Borderlands box art [1] Jennifer loved Borderlands–in fact, the excitement from just the announcement of Borderlands 2 [2] was enough for her to dust it off and put it into play again. Borderlands calls itself a shooter/RPG–and, while it’s a little short on the roleplaying, there are quests, exploration, character improvement, and discovery. Pandora is a fun world to wander; it’s a dystopian, disastrous future, featuring vending machines filled with guns, quirky robots, and lots of mutated critters and psychopaths that need killing.

A big part of the appeal is the zany setting; it’s over the top in good ways. Their new trailer shows off amusing and weird elements of the setting, intermixed with the new features they’re so proud of.

So, what can we steal from Borderlands for our tabletop games?

The Loot Lottery

If you watched the ad, you’ll notice that it concludes with some tongue in cheek numbers. (96.5% more Wub Wub! 870 Gajillion New Guns!) One reason the ad emphasizes “Gajillions of guns”–and how they can include lots of guns without programming them one by one–is because of the loot lottery [3].

Weapons are generated from component parts, and each part controls some aspect of the weapon performance.

(More detail here [4].) This is important, because acquiring and trying out cool new guns is a big part of the game’s reward system. As Shamus mentions in his post, seeing what the system generates for loot is like gambling– you hope the right permutations come together to give you the weapon of your dreams.

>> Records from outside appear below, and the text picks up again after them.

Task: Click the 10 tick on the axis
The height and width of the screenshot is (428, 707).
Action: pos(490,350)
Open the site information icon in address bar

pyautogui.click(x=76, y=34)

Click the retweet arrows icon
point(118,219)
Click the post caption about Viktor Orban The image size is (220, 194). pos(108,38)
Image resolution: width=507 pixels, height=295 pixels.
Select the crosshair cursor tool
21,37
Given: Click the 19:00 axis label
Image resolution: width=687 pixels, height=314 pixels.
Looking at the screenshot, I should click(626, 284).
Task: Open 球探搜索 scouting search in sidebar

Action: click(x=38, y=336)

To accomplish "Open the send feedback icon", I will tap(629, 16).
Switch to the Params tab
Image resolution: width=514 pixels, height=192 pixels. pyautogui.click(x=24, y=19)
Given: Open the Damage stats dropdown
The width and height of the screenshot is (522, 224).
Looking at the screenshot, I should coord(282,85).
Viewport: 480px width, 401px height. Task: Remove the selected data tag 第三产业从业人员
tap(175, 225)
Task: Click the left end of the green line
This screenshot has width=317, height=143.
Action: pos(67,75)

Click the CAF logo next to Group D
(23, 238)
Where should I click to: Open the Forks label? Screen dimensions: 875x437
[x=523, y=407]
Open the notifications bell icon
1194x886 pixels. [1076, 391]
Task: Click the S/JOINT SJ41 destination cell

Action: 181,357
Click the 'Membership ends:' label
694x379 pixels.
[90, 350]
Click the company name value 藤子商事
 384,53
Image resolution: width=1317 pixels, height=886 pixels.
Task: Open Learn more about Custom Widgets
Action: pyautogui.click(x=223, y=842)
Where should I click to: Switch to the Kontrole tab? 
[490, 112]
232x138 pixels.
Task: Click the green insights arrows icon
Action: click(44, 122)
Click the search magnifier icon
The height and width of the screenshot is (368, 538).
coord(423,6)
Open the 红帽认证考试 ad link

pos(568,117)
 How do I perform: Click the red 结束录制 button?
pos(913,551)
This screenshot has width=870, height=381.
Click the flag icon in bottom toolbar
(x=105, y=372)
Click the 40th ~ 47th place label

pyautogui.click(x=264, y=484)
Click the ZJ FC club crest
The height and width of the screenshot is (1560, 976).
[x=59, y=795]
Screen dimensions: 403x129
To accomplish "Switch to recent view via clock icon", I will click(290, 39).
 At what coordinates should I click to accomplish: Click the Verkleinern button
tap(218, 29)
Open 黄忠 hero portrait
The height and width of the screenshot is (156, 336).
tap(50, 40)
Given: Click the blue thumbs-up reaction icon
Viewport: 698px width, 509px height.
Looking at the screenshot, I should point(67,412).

Generating these components can be very like Matthew’s cascading d10,000,000 chart [5] from Making Complex Encounters Simple [6]. For a sci-fi game, you could whip up a quick chart for each of your components; for example, your “Grips” chart might look something like the following:
1. Sticky: +2 vs. disarms, -1 speed
2. Pearl: +2 wealth, -2 vs. disarms
3. Combat: +2 melee attack
4. Textured: +1 recoil bonus

Once you generate your charts, rolling new weapons is incredibly fast–and can give an illusion of great variety. Porting similar combination-of-parts weapons over to fantasy roleplaying is a little trickier–though picking up a zany “long handled, basket hilted, slashing dagger” might be fun.

Immediate Gratification

While I’ll explain some of the possibilities that made me think deeper, here’s a simple application of “simple components building a greater whole”.

Age
2d6 Roll Descriptor Coin Sword Gun
2 Ancient Roman coins Bronze Jian Tanegashima
3 Centuries old Elizebethan pound Khopesh Sword Matchlock Riffle
4-5 Decades old Saddleblanket dollar Gladius Colt 1911
6-11 Current A wallet of bills Long Sword Glock 21
12 Cutting Edge MintChip [7] Rapier One Shot sniper riffle [8]


Quality
2d6 Roll Descriptor Coin Sword Gun
2 Crap Clipped and tarnished Rusted/pitted Saturday Night Special
3 Poor Pesos Wrought iron Missing stock
4 Low Coin rolls Point heavy Gritty action
5-10 Unremarkable Dollars Guard issue Mass produced
11 Expensive Benjamins Damascus Steel Feather triggered
12 Exotic Bearer bonds Enchanted Pearl Handled

Add another table or two, and you can create “easily unique” items in a flash. There’s no need to write down examples for each (I thought examples would be useful, but they might wind up constraining your imagination instead)–just a few columns of modifiers and you assign modifiers to anything. Ideas for other columns include “Source”, with local the most common, and far away coins at the extremes. (Or even more generically, relative to the current location:

die W/E Direction
1 Off Map West
2 Way West
3 Just west
4-7 Local (E/W)
8 Just East
9 Way East
10 Off Map East

Here are a few quick examples:
Coin – 9 (Current) ,6 (Unremarkable),4 (local W/E), 2 (Way North)= Loonies (Canadian Dollars)
Sword (from Sembia) – 4 (Grandfather’s era), 6 (normal),3 (somewhat west),8 (somewhat south) = A well worn sword, with a Westgate maker’s mark
Gun – 3 (centuries old),12 (exotic),1 (way west), 4 (about same latitude) — A wootz musket of the 1580s

Example over, let’s look at the video game again.

Trial and Error

Unfortunately, trial and error tends to be more tedious in an RPG than in a video game. In the video game, you can equip the new weapon as a lark, find a foe in seconds, and after a dozen shots you’ll have an idea of whether the weapon’s worth keeping. The same dozen attacks, in an RPG, might take an hour or two to resolve if you’re waiting for your initiative count in a large combat.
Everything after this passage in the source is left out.